- **Tujuan Latihan**
Lanjutkan teks berikut tentang hubungan kaum muslimin dengan orang kafir, dimulai tepat setelah kalimat terakhirnya.

- **Teks Bacaan**
◇ ◇ ◇ ◇
Syaikh Mahmas al-Jal’ud membagi hubungan dengan orang kafir dalam dua bagian. Pertama, hubungan kaum muslimin dengan orang kafir yang netral, artinya tidak memerangi kaum muslimin. Beliau membolehkannya, dengan landasan ayat:
ادع إلى سبيل ربك بالحكمة والموظة الحسنة وجادلهم بالتى هي أحسن....
Artinya: “ dan serulah kepada jalan Rabbmu dengan hikmah, peringatan yang baik, dan debatlah mereka dengan cara yang lebih baik…” (an-Nahl: 125).
Pada saat orang-orang kafir itu ingin mengadakan hubungan sosial dengan kaum muslimin dan kedua belah pihak mendapatkan manfaat maka dalam hal ini tidak dilarang. Kedua, hubungan dengan kafir harbi (yang memerangi kaum muslimin), maka sebagaimana para ulama yang lain beliau mewajibkan memerangi mereka. Beliau mengklasifikasikan kafir yang wajib diperangi pada tiga golongan; (kaum kafir penyembah berhala, kafir dari kalangan Yahudi dan kafir dari kalangan Nashrani). Setiap golongan dari mereka ada kaidah-kaidah berbeda yang diterapkan ketika memerangi mereka.[10]
Namun ada satu celah yang harus dipahami, celah ini bisa digunakan untuk melegalkan ide toleransi ala Pluralis dan Liberalis. Masalahnya terdapat pada penafsiran pada  kalimat    "لا اكراه فى الدين"  dalam surat al-Baqarah: 226. Jika ditinjau dari makna secara tekstual memang benar makna kalimat itu adalah “…tidak ada paksaaan dalam beragama…” yang secara tidak langsung ayat ini memberikan kebebasan kepada manusia untuk memilih agamanya sendiri dan tidak boleh ada klaim kebenaran pada masing-masing agama, karena Allah tidak pernah memaksa hambaNya memililih agama tertentu. Pendapat ini berimplikasi pada ide toleransi bebas tanpa aturan. Ini jelas tidak benar, karena landasannya hanya berdasar logika saja. Tentunya untuk memahami tafsir ayat itu kita harus merujuk kepada tafsir para ulama mufassirin yang telah mendapat rekomendasi ummat Islam. Namun terkadang mereka menolak tafsiran para ulama Islam dan lebih mengacu pada tafsiran metode Orientalis. Karena pada dasarnya mereka ingin memutus mata rantai syari’at dengan mengkaburkan seluruh tafsir para ulama yang mereka anggap tidak sesuai meskipun telah diakui umat Islam seluruh dunia.
◇ ◇ ◇ ◇
- **Data lokasi kata dan elemen**

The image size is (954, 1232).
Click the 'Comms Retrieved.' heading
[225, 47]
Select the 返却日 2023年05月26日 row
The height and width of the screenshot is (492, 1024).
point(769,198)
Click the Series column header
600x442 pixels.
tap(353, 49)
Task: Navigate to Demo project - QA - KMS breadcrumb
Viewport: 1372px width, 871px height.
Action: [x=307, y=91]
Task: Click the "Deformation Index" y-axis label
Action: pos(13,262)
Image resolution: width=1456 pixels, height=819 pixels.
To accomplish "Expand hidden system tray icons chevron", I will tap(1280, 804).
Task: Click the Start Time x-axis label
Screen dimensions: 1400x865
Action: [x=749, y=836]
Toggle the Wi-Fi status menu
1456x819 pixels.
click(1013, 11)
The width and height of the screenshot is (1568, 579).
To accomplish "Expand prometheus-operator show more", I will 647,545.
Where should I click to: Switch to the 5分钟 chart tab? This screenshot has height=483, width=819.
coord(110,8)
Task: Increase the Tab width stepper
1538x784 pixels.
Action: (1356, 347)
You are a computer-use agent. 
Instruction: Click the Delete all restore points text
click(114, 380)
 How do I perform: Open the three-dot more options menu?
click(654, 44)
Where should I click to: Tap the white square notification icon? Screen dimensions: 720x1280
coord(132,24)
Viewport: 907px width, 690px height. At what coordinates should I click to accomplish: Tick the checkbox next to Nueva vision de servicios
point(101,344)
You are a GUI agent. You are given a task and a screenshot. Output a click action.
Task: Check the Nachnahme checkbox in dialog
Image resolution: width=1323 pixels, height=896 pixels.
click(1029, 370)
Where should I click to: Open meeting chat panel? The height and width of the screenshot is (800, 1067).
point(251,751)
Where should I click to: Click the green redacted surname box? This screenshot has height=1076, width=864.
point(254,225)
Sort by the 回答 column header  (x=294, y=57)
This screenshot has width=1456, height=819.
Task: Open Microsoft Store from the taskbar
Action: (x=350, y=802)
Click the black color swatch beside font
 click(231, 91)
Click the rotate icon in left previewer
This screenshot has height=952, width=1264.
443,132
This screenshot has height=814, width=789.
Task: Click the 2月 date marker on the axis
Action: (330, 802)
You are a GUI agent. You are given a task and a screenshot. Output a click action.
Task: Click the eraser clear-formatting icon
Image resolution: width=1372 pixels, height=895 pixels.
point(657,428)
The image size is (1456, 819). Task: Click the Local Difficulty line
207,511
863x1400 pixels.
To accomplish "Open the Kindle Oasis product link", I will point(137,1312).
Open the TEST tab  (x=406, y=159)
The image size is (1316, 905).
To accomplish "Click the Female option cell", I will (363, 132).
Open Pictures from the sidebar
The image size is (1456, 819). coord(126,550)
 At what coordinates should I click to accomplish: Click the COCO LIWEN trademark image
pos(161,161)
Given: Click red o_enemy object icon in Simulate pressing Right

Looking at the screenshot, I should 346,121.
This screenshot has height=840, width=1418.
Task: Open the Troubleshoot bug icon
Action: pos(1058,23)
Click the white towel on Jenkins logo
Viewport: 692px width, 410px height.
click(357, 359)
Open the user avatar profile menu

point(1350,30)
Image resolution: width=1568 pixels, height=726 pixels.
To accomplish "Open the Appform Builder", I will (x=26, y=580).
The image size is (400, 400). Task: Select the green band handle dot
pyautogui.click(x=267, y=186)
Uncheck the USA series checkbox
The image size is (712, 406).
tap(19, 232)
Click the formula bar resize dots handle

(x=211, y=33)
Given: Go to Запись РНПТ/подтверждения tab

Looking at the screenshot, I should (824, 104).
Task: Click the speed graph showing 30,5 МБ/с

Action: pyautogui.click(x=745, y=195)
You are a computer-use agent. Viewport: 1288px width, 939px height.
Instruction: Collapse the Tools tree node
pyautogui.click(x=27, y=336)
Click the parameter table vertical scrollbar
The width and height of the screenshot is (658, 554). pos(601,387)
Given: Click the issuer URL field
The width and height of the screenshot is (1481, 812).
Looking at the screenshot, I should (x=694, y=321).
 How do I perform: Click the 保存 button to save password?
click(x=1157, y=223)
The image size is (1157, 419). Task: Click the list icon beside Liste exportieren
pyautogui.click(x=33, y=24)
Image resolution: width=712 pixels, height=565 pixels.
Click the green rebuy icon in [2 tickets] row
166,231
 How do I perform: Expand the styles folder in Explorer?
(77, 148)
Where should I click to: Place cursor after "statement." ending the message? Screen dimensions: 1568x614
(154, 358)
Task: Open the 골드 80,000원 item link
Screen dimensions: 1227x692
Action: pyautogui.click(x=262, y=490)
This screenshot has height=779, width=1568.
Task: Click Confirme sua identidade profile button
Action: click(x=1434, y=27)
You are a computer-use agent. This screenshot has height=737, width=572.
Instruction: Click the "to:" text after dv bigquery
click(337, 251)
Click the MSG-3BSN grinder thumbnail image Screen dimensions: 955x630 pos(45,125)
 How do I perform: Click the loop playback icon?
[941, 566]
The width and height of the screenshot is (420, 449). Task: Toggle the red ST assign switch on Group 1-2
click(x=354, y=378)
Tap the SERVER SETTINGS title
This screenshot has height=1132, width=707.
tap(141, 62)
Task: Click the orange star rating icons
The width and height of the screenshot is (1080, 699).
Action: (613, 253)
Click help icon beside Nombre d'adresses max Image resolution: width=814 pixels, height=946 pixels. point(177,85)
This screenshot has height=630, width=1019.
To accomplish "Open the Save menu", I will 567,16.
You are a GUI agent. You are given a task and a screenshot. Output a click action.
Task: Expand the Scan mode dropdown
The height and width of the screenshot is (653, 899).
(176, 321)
◇ ◇ ◇ ◇
- **Jawaban Tertulis**
Mengenai ayat diatas, Ibnu Katsir berkata,” Tidak ada paksaan dan tidak boleh memaksa seseorang untuk masuk ke dalam Islam. Hanya mereka yang mendapat hidayah saja yang masuk kedalam Islam. Barangsiapa telah Allah tutup dan butakan mata hatinya serta telah Allah tulikan kedua telinganya. Maka tidak perlu memaksa orang ini untuk masuk kedalan Islam”[11].Imam at-Thabari berpendapat ayat ini diperuntukkan bagi mereka yang membayar jizyah di negara Islam.[12] Sedangkan Imam al-Qurthubi menjelaskan bahwa sebenarnya ayat ini telah dimansukh dengan ayat perintah untuk berjihad  (at-Tahrim:9)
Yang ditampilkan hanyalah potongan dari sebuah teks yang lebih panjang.